KIBRIS: ULUSAL DAVA, ULUSLARARASI ÇIKMAZ


KÖSE İ.

SELÇUK ÜNİVERSİTESİ SOSYAL BİLİMLER MESLEK YÜKSEKOKULU DERGİSİ, cilt.16, sa.1, ss.37-112, 2013 (Hakemli Dergi)

Özet

Kıbrıs, Türkiye'nin ulusal davası, aynı zamanda uluslararası çıkmazı.  Resmen dile getirilmese de AB üyeliği yolunda önündeki en büyük engel. Ulusal davaları kazanmak için uzun soluklu mücadelelere ihtiyaç vardır. Bu mücadeleler bazen vazgeçilmezlerden vazgeçmeyi gerektirir. Oysa 1974’teki I. ve II. Barış Harekâtları Ada’daki Türkleri Rum mezaliminden kurtarmak, Rumların tüm Ada’ya hâkim olmalarına engel olmak ve Türkiye’nin bölgedeki çıkarlarını korumak için yapılmıştı. 1974 müdahaleleri gerçekleşmeseydi Rumlar Akritas Planı’nın kademeli uygulaması ile Ada’yı ele geçireceklerdi.

 

Zaten Rum milliyetçiler ilk denemelerini yaklaşık yüzyıl önce Girit Adası’nı Osmanlı Devleti’nden koparırken yapmış ve amaçlarına ulaşmışlardı. Makarios yönetiminin ihtiraslarına kurban gitmeseydi, bu sefer de başarıya çok yaklaştıklarını söylemek yanlış olmayacaktır. Her ne kadar daha sonraki yıllardaki hatalı dış politika yaklaşımları ve uluslararası sistem kasıtlı olarak meşruluğunun altını boşaltmış olsa da, 1974 müdahaleleri Türk dış politika karar alıcıları tarafından mecbur kalınarak yapılmıştı. Garantörlük Antlaşmaları ve Uluslararası Hukuk kuralları çerçevesinde düşünüldüğünde müdahale haklı gerekçelere dayanıyordu. Aksi durumda dünya politikasını dizayn eden aktörlerin Irak’a veya Afganistan’a müdahale etmemeleri gerekirdi. Çünkü bu müdahalelerin hiçbir tanesinin iddia edildiği gibi “liberal intervenionism” ya da “good governance” yaklaşımları ile alakası yoktur. 

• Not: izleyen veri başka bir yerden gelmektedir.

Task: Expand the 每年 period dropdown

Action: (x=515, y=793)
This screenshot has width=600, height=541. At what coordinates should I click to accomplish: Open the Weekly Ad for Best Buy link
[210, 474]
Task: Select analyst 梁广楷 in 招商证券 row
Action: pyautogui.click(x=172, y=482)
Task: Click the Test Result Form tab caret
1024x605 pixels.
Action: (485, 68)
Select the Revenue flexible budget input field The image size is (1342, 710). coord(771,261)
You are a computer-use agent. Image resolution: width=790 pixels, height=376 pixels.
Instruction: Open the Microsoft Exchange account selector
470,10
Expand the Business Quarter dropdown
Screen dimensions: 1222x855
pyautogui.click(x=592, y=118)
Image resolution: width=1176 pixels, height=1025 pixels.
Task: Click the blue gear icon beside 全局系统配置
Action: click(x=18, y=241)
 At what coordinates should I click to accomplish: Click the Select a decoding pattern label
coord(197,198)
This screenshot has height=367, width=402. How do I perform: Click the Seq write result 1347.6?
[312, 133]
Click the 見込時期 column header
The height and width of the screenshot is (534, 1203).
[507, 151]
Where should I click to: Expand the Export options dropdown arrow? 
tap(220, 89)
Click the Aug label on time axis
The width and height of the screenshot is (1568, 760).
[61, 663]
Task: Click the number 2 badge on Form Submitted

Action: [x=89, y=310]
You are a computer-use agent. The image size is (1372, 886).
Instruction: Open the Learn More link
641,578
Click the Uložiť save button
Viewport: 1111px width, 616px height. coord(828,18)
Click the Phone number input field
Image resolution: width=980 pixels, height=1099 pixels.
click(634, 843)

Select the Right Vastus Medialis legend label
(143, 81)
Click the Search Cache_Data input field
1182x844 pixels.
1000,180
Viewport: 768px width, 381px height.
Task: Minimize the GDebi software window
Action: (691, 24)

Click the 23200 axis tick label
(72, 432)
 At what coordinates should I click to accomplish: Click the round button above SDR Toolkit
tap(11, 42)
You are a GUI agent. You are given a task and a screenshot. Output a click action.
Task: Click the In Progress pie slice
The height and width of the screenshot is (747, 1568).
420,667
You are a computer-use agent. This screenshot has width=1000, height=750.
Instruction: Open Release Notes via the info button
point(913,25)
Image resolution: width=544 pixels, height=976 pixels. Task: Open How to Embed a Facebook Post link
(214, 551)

Cyprus is Turkey’s national cause and at the same time international dead-end for Turkish foreign policy. Despite it is not declared officially it is the most important barrier for Turkey’s accession into EU. To achieve success in international causes long-term struggles are vital. These struggles sometime require to abandon untransferable policies. Whereas two Peace Operations of 1974 were arranged both to save Islander Turks from Greek atrocities, prevent a Greek dominance on the island and protect Turkey’s interests in the region. If 1974 Operations were not done Greek Cypriots would implement Akritas Plan gradually and would occupy whole island.

Greek Nationalists already had ceded Crete from Ottoman State by this method about hundred years ago. If it had not been sacrificed by Makarios’ passions, this time in Cyprus they would already achieve success once again.  Notwithstanding later developments and false foreign policy approaches and international system had undermined its legality, 1974 Peace Operations had been done due to requirements of the era by Turkish foreign policy makers. When it is evaluated in the context of the norms of  International Law and Guarantee Right giving treaties, 1974 intervention based on legal roots. Otherwise, international actors should not have intervened to Irak and Afghanistan. Because neither of these interventions had related with “liberal interventionism” nor “good governance” as it is argued.